There is a moment of silence before she sits up suddenly, still staring at the window. “How odd.” You look in the direction of her stare and on the windowsill is a crow. It’s staring at you with dark eyes and the air stills in your chest. It flaps its wings and you rise from your seat.
“Scheherazade, I’ve been here too long. I need to find my friends.” She is looking at you like you are crazy, but she gives a slow nod.
“Go with Shahryar tomorrow. I will find your friends.”
You do as you are told and when the sun rises and Shahryar refuses sleep and offers you his arm, you take it without a look toward Scheherazade. You see the crow flying overhead as he takes you through the city and Shahryar knows you are edgy. You feign an upset stomach and he kisses your hand and bows low when he takes you to your room.

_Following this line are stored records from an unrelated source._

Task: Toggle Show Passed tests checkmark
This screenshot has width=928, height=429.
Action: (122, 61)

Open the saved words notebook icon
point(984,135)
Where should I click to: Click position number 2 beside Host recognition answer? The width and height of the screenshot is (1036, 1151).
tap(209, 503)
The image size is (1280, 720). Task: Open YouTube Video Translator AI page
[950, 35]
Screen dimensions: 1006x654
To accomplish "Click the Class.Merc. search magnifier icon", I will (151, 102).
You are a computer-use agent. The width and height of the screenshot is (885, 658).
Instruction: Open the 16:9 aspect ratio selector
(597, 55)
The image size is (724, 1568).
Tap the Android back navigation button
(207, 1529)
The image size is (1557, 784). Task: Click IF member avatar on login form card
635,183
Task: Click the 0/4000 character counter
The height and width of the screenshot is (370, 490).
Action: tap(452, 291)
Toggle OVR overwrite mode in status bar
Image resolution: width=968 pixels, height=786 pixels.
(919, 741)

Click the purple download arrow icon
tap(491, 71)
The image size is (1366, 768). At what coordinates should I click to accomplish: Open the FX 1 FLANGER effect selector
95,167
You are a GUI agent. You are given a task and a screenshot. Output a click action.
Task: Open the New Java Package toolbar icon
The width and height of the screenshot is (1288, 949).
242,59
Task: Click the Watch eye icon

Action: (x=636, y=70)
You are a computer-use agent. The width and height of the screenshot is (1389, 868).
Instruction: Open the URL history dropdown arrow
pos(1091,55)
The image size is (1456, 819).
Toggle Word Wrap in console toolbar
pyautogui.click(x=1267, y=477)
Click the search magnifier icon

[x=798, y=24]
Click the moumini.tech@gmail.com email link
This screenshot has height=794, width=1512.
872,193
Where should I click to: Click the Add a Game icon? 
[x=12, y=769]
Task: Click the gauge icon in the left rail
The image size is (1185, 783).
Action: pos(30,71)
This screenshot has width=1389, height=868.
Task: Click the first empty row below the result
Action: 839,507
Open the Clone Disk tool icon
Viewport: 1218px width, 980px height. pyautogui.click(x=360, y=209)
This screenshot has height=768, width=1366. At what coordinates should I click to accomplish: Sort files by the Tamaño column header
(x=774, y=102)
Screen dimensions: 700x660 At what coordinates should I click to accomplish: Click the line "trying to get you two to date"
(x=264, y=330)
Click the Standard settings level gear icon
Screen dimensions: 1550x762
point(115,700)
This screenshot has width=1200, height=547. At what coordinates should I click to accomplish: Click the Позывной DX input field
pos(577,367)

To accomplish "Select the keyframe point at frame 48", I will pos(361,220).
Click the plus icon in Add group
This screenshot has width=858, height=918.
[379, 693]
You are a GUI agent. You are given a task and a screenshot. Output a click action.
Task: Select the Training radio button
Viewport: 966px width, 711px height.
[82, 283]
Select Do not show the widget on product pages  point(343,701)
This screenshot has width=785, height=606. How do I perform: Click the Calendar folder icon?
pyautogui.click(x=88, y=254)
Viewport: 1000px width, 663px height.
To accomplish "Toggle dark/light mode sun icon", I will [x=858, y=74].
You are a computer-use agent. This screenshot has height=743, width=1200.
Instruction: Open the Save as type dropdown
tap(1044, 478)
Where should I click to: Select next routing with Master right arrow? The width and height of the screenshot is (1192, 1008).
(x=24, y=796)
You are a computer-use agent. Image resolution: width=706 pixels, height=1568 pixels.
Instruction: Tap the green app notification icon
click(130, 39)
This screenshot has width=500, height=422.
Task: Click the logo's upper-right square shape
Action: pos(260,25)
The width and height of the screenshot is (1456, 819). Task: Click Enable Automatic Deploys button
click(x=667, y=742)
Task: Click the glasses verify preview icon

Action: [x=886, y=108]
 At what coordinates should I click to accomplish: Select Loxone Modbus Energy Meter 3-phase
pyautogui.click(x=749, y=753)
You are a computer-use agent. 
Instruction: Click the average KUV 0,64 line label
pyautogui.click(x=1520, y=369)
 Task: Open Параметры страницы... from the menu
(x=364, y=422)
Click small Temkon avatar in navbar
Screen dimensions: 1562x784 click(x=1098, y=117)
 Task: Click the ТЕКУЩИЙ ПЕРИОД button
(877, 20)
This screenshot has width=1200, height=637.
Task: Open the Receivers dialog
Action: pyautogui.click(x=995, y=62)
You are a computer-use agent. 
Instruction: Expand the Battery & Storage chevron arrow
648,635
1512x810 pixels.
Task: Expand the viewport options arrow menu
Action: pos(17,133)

She is waiting for you, curled on your bed when you enter and neither of you speak until you hear Shahryar’s footsteps down the hall. “I found your friends,” she says and she appears tired and ravaged as if the task took all of her energies. “They are being held at the jail along the backside of the castle.” She lays her arm across her eyes. “We will find a way to get you to your friends.”
You sit on the bed beside her and touch her ankle. “Are you all right?”
She opens her mouth to speak and pauses before whispering, “I am very tired.” When she looks at you, you can see how young she really is. “Tell me a story, Queen Lucy.”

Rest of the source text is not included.